Giant Squid took on the daunting task of creating a player character that can move smoothly on a macro level, traverse the terrain, and then seamlessly transition into the more subtle movements of block shuffling and tomb raiding. It almost works, but there is no doubt that a sluggish jump and slippery walking in close proximity outperforms the haste while flying over forests and plains. It doesn’t help the puzzle sections, where sometimes we would solve the puzzle in our minds but feel our hearts skip a beat as we realize that we then had to complete a slow and fussy set of actions to claim our prize.

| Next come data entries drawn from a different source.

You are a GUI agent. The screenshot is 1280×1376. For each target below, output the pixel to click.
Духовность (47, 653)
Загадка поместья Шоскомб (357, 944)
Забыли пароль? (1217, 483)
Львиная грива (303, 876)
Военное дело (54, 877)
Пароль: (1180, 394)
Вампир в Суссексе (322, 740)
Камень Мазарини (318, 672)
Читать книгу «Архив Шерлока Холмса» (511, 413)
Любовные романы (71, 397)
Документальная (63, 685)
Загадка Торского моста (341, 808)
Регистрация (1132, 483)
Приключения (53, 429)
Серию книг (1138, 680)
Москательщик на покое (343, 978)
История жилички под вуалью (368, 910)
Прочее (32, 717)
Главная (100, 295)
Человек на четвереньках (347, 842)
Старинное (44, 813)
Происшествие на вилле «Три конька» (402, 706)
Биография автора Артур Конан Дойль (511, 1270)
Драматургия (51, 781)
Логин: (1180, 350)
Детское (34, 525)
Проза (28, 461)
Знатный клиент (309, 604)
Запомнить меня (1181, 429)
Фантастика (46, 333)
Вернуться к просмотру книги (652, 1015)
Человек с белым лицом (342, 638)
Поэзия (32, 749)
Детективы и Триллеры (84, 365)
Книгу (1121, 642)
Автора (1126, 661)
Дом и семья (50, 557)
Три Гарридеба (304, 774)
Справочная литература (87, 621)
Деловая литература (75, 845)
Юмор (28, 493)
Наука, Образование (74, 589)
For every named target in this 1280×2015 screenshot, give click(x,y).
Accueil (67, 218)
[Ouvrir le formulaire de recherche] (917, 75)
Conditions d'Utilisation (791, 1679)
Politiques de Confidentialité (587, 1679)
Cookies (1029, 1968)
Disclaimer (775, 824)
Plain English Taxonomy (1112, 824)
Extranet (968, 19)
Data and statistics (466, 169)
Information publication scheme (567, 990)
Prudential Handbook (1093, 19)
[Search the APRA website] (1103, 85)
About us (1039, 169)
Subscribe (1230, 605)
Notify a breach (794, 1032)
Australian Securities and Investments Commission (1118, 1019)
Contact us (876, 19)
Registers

Once enough of these puzzles have been solved and three towers have been unlocked, the local cursed beast of the kingdom is ready to be hunted. It starts with an exciting dive into the seething, destructive fire that moves across the map. The scale of these storm balls is intimidating, and every time we got close to them, we really got goosebumps. Once inside, combat is based around firing arrows almost constantly, first chasing the beast at high speed and then hitting targets on its body. Again, aiming is trivial, and failure is treated lightly, simply knocked down before trying again.

Tension is thus created largely by the mere sight of these enraged beings. This is facilitated by a stunning musical score, moving from strings and throat singing of the open plains to fiery brass in the throes of battle. While the boss encounters are pompous, they are mostly quite simple and also very long. Luckily, they mostly require large-scale, fluid action that is best suited to the game. While retries aren’t fun, they could be worse if they were based on the fussy problems the game struggles with.


Pathless does one thing very well, and that is to create a feeling of racing – almost dancing – in its huge open world. The player’s journey is basically about getting to know that feeling and learning how to use it to progress through the epic environments. However, the protagonist’s journey has little to do with that feeling, which may be why the story doesn’t land. The game sounds exceptional and looks great in this impressive port. However, the puzzles are rarely imaginative and hectic, and the boss encounters are too long and repetitive. Despite its significant success, The Pathless unfortunately cannot be more than the sum of its parts.